Segment Start: EXTRACTED DATA

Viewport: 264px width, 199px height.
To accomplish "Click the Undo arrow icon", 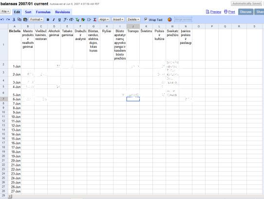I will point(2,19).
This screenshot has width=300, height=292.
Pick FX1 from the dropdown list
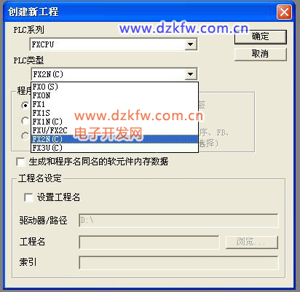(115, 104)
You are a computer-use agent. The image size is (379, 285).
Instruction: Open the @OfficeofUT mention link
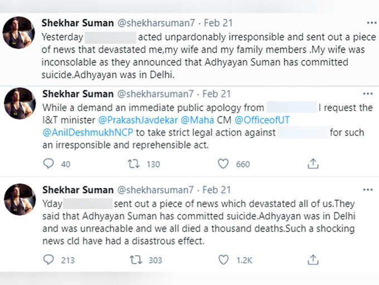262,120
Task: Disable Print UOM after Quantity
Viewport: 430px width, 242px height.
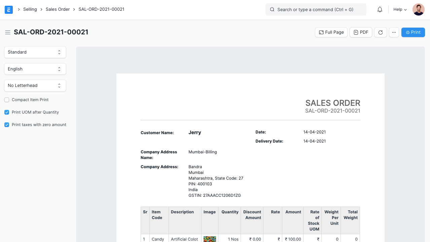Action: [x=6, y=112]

Segment End: EXTRACTED DATA

The last line of the entries marks the end, and the line with "You are a computer-use" marks the start. Output exactly those two lines and every line between them, nothing else, with the pictures left out.

You are a computer-use agent. The image size is (379, 285).
Instruction: Open the @OfficeofUT mention link
262,120
Task: Disable Print UOM after Quantity
Viewport: 430px width, 242px height.
Action: [x=6, y=112]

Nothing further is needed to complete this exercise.